Individual-based taxonomy

From phenoscape

Representing evolutionary lineages using ontological individuals has some modeling advantages, and may be more realistic, compared with using a simple class hierarchy. We described some of the rationale in these ICBO conference proceedings. For the purposes of the Phenoscape KB, this model supports specification of the semantics of particular phenotype annotations: the phenotype applies to all members of a clade, is observed for some members, or is applied to the ancestor of the members.
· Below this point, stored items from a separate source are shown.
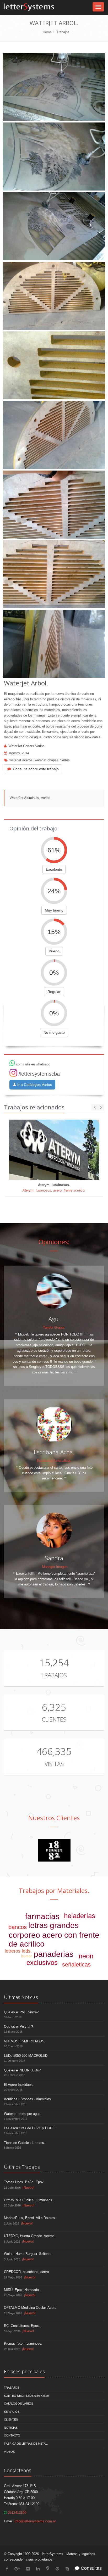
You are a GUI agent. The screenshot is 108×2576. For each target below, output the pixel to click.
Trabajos (62, 32)
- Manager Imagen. (54, 1567)
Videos (9, 2451)
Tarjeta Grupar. (54, 1327)
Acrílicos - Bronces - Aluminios (27, 2099)
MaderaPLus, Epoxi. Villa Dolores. (30, 2218)
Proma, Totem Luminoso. (23, 2343)
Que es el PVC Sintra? (21, 2012)
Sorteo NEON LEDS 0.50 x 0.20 (26, 2395)
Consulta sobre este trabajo (36, 769)
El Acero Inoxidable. (19, 2085)
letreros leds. (18, 1951)
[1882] (54, 1850)
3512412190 (16, 2512)
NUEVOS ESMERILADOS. (24, 2041)
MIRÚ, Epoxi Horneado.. (22, 2290)
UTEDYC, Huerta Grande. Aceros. (30, 2236)
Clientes (54, 1719)
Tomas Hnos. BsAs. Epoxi (24, 2182)
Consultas (90, 2568)
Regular (54, 992)
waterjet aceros (21, 760)
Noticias (11, 2427)
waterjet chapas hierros (52, 760)
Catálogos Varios (18, 2403)
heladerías (79, 1916)
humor (26, 1956)
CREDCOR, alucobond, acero (26, 2272)
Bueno (54, 951)
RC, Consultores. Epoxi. (22, 2326)
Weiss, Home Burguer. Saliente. (28, 2254)
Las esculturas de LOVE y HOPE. (30, 2128)
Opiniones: (54, 1241)
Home (47, 32)
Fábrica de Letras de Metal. (26, 2443)
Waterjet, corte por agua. (22, 2114)
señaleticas (76, 1964)
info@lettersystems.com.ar (35, 2521)
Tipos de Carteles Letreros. (24, 2143)
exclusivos (42, 1962)
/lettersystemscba (39, 1074)
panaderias (53, 1954)
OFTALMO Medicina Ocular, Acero (30, 2308)
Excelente (54, 869)
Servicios (11, 2411)
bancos (17, 1927)
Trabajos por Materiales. (54, 1890)
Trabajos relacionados (34, 1107)
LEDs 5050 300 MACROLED (25, 2056)
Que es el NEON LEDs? (22, 2070)
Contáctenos (17, 2470)
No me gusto (54, 1032)
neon (86, 1956)
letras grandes (53, 1925)
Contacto (12, 2435)
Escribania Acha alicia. (54, 1461)
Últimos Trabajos (22, 2167)
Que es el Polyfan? (18, 2027)
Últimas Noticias (21, 1997)
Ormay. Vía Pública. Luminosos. (28, 2200)
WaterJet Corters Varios (26, 746)
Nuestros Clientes (54, 1817)
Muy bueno (54, 910)
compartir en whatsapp (32, 1064)
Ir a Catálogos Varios (34, 1084)
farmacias (42, 1916)
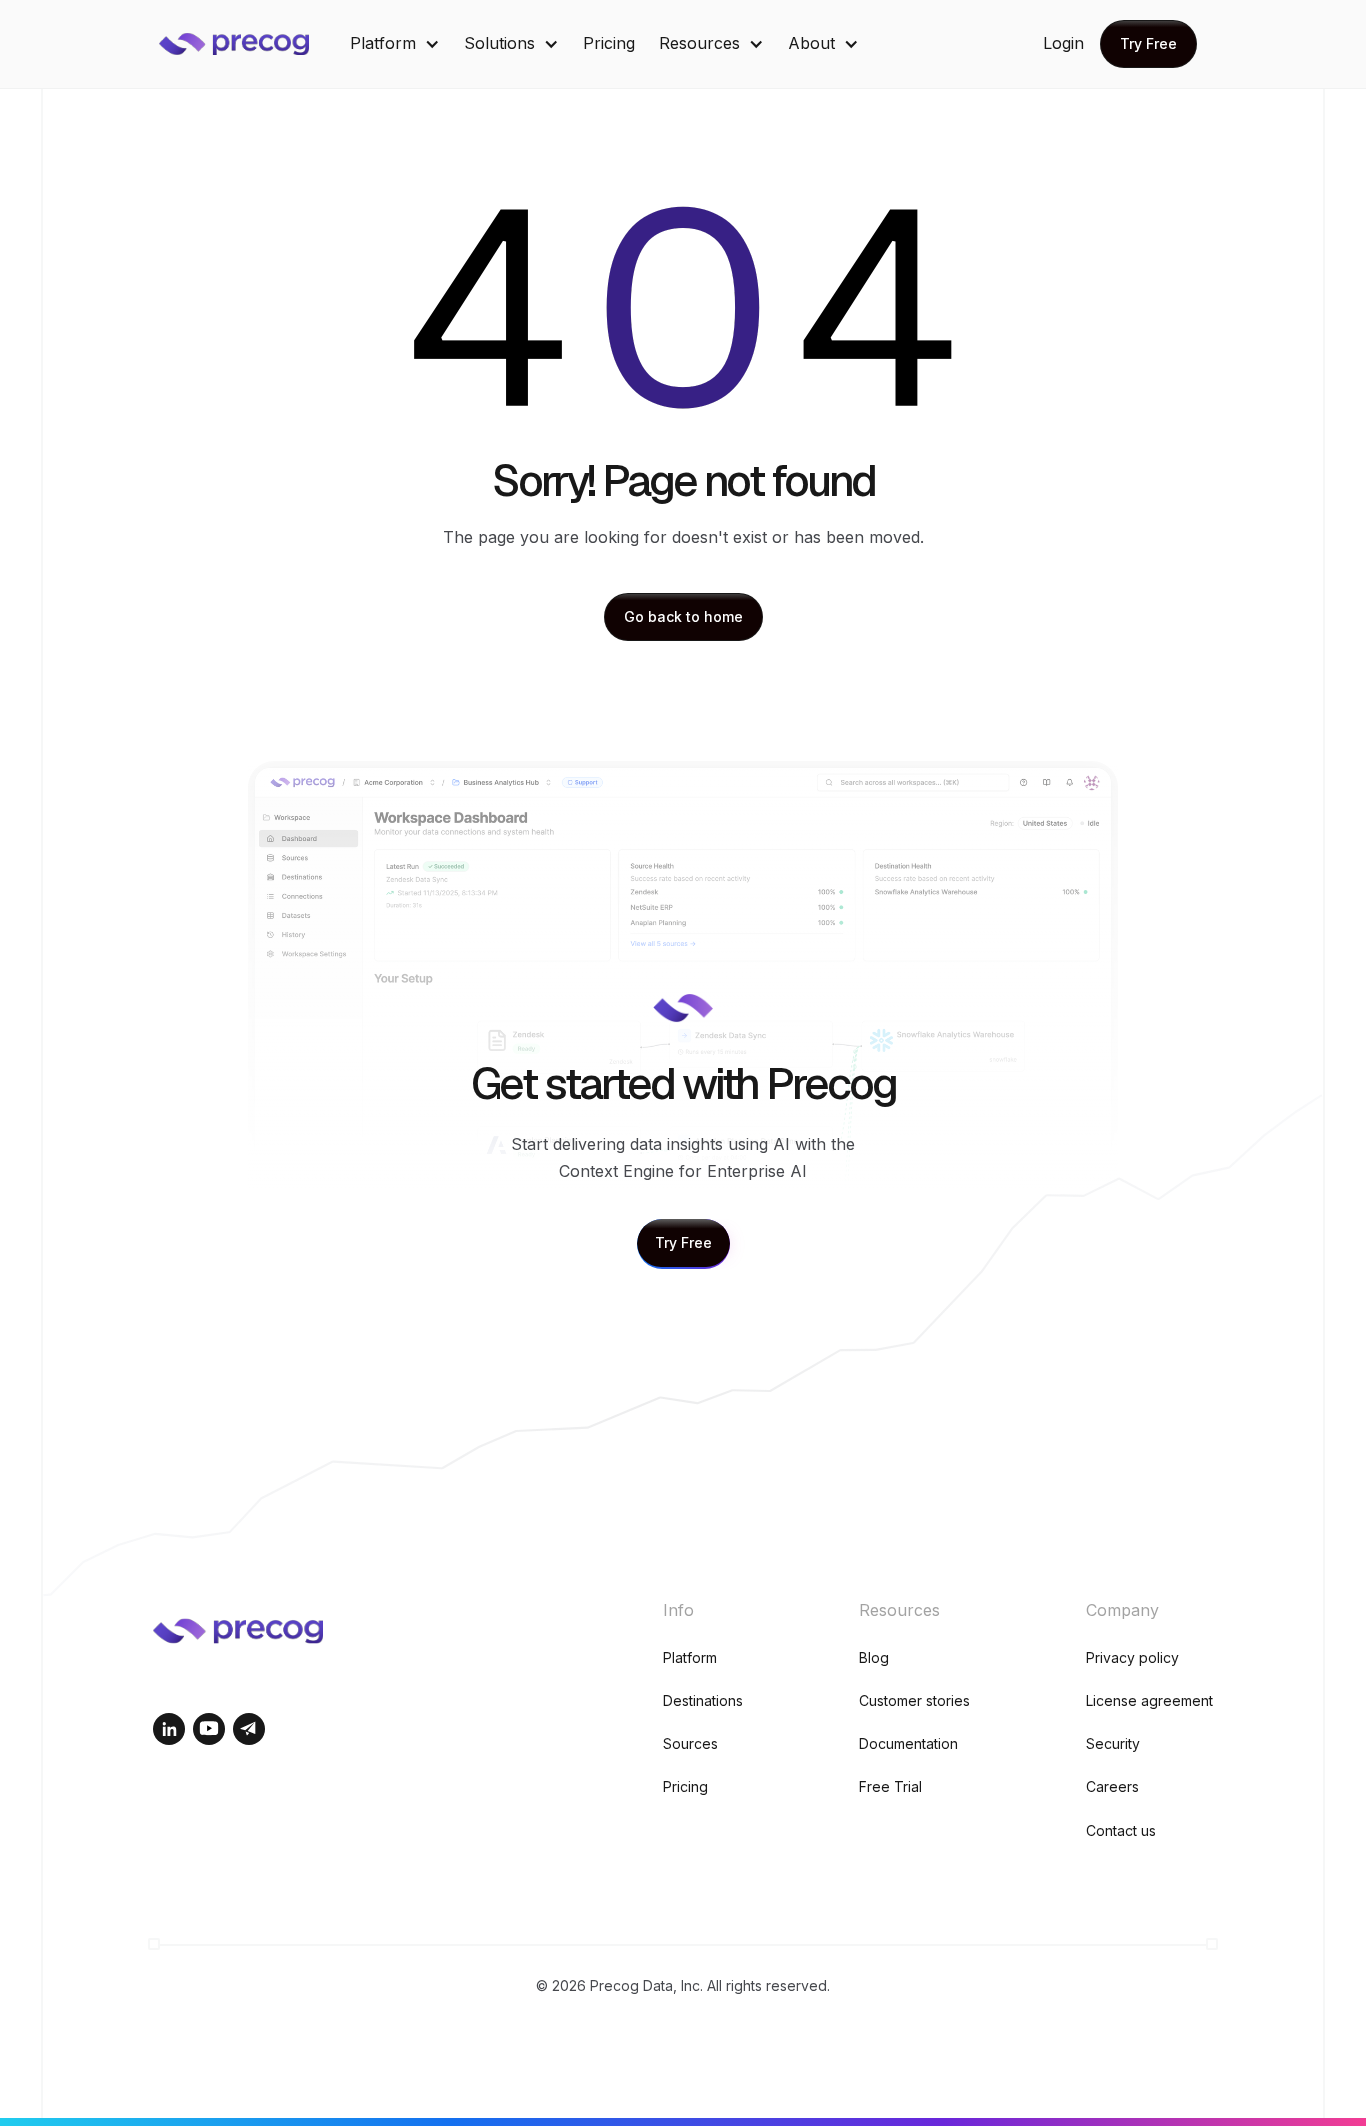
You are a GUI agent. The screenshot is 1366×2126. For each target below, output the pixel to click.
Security (1113, 1743)
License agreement (1149, 1700)
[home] (249, 44)
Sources (690, 1743)
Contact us (1121, 1830)
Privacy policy (1132, 1657)
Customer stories (914, 1700)
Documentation (908, 1743)
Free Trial (890, 1786)
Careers (1112, 1786)
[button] (395, 43)
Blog (874, 1657)
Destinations (703, 1700)
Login (1063, 43)
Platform (690, 1657)
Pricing (609, 43)
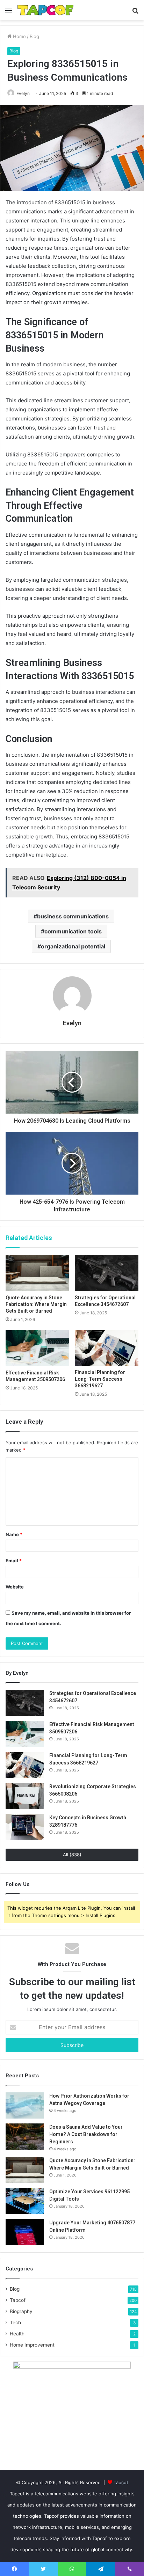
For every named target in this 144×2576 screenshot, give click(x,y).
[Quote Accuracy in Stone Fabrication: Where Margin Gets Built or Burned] (37, 1273)
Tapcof (18, 2300)
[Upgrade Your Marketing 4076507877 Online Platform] (25, 2232)
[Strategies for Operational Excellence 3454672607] (106, 1273)
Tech (15, 2322)
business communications (73, 916)
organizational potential (73, 946)
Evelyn (23, 93)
In the KB build process, the VTO taxon class hierarchy is translated into a relationship graph. For every class relationships such as

Class: Ictaluridae
    SubClassOf: Siluriformes

individuals with the same IDs (using OWL punning) are created with a relationship such as:

Individual: Ictaluridae
    Facts: subCladeOf Siluriformes

The properties used in the evolutionary lineage model are currently held in the Phenoscape KB vocabulary ontology (a holding place for KB-specific and preliminary terms). These include the inverse property pairs subCladeOf/containsClade (taxon to taxon) and memberOf/hasMember (organism to taxon/taxon to organism). subCladeOf is transitive, and also a member of a given taxon is inferred to be a member of all taxa containing that taxon (using a property chain).

Comparison with CDAO tree model

The Comparative Data Analysis Ontology (CDAO) includes classes and properties for modeling phylogenetic trees which are different from the ones used here. We distinguish between models of information artifacts (e.g. a phylogeny produced by a particular analysis), such as is described by CDAO, and models of evolutionary lineages in nature. Obviously they are tightly related; the former is used to make hypotheses about the latter. However, the type of reasoning we would like to enable for each may be slightly different. The usefulness of this distinction is not yet well developed, however one example is that for a phylogenetic tree information artifact we can state that we know all of the nodes descending from a given node; i.e. we can close some of the open world.